**WORK ORDER**
Write out the whole listing below exactly, skipping each picture.

**DATA EXTRACTS**
- - - -

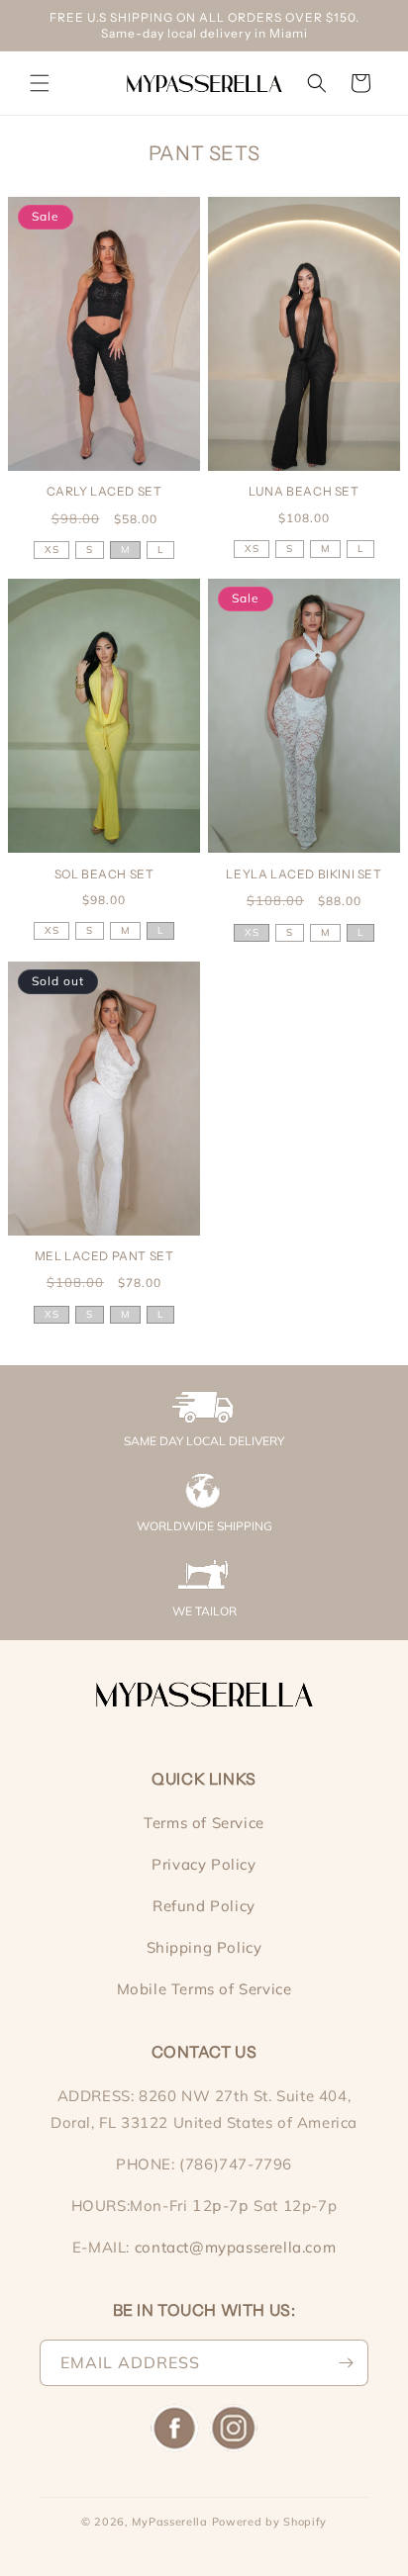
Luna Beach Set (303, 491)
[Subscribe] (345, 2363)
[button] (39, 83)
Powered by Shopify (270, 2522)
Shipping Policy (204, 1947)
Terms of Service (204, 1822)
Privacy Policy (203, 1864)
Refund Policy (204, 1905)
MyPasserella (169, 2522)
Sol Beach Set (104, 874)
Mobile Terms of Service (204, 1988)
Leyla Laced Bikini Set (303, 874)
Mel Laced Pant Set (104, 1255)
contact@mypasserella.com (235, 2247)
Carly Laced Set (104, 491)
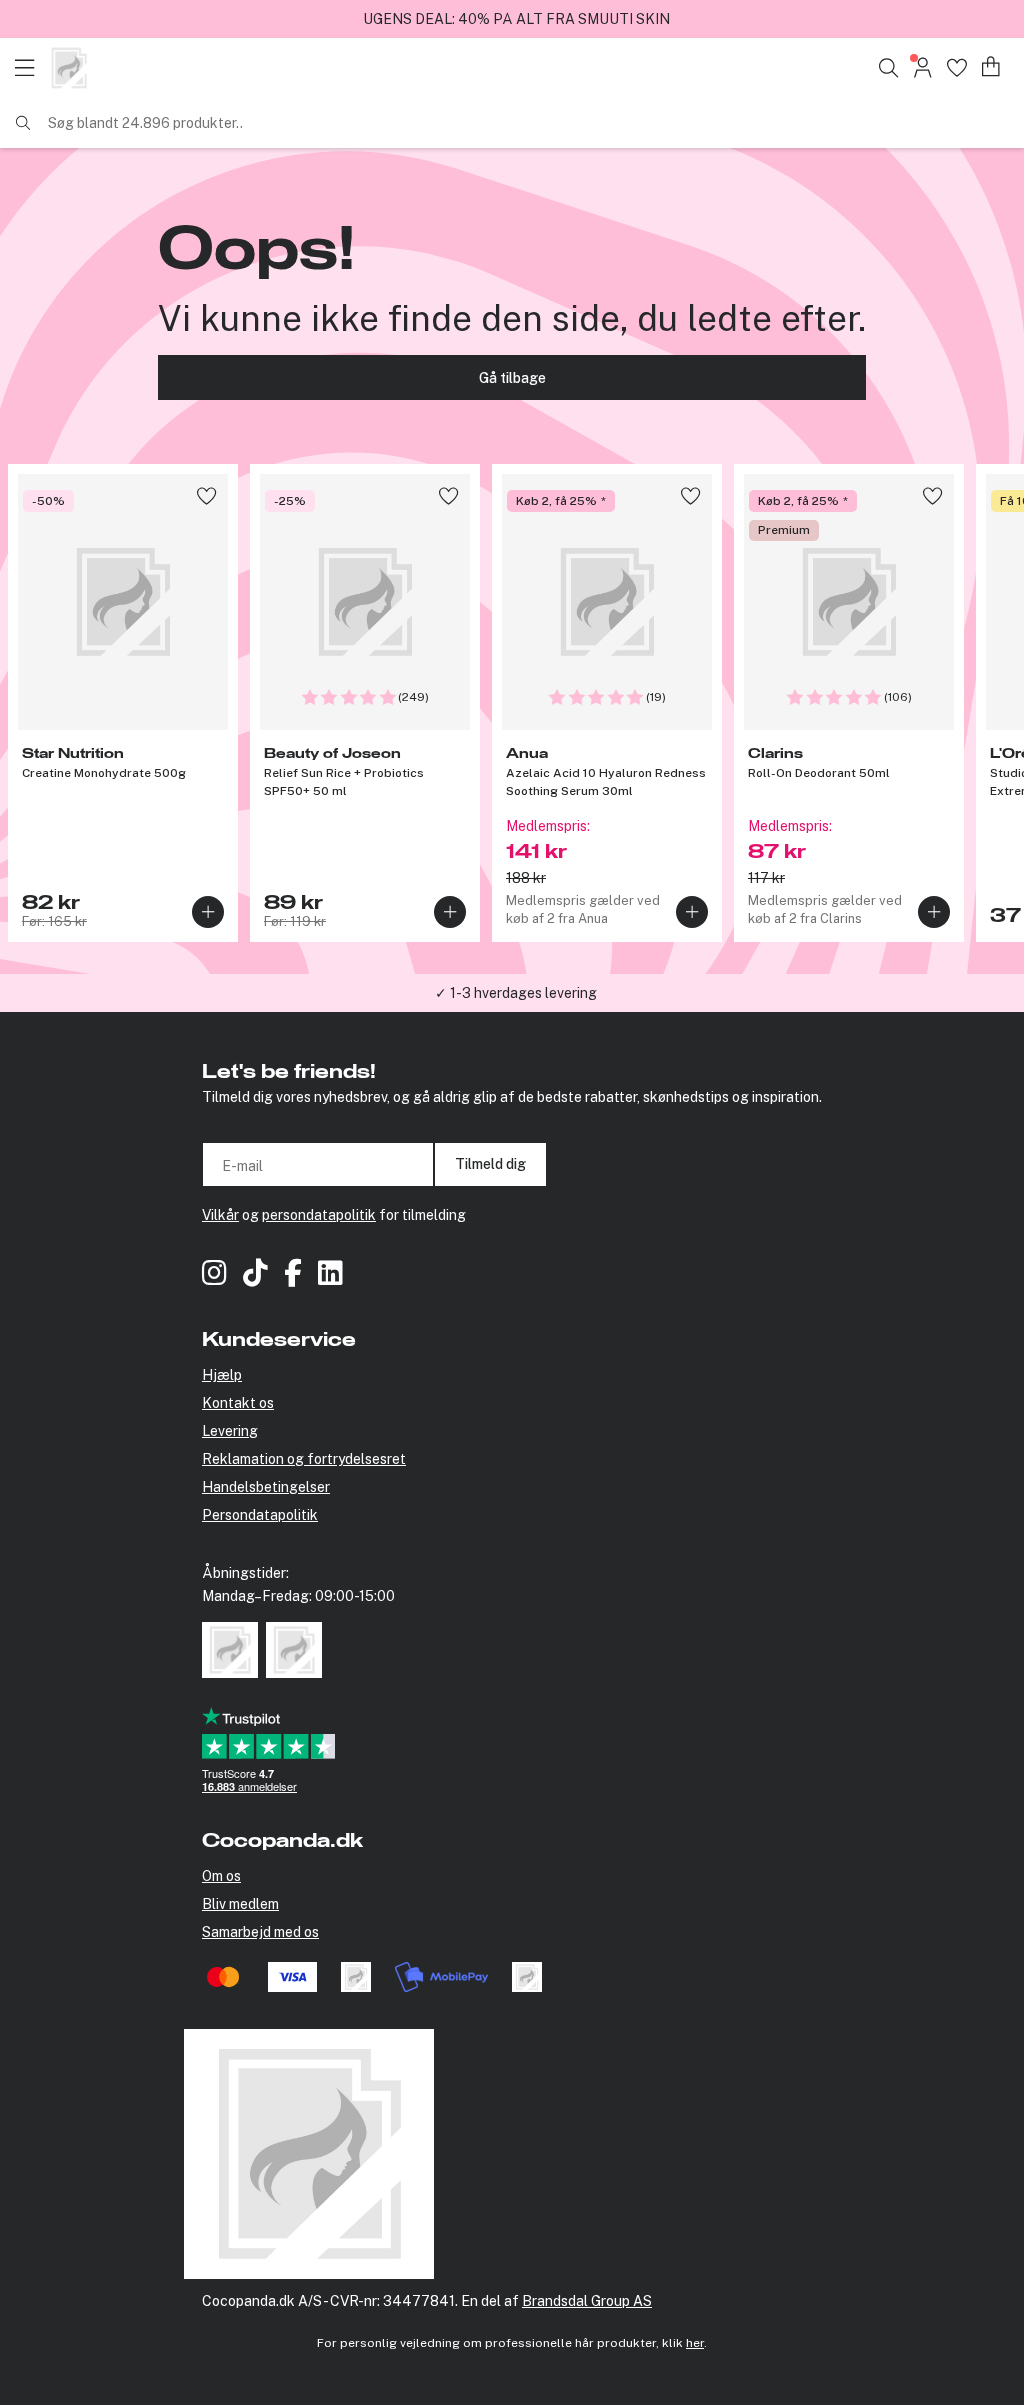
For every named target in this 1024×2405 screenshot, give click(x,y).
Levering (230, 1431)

- - - -

**YOUR SOLUTION**
Luna Beach Set (303, 491)
[Subscribe] (345, 2363)
[button] (39, 83)
Powered by Shopify (270, 2522)
Shipping Policy (204, 1947)
Terms of Service (204, 1822)
Privacy Policy (203, 1864)
Refund Policy (204, 1905)
MyPasserella (169, 2522)
Sol Beach Set (104, 874)
Mobile Terms of Service (204, 1988)
Leyla Laced Bikini Set (303, 874)
Mel Laced Pant Set (104, 1255)
contact@mypasserella.com (235, 2247)
Carly Laced Set (104, 491)
For every named target in this 1024×2405 screenshot, give click(x,y).
Levering (230, 1431)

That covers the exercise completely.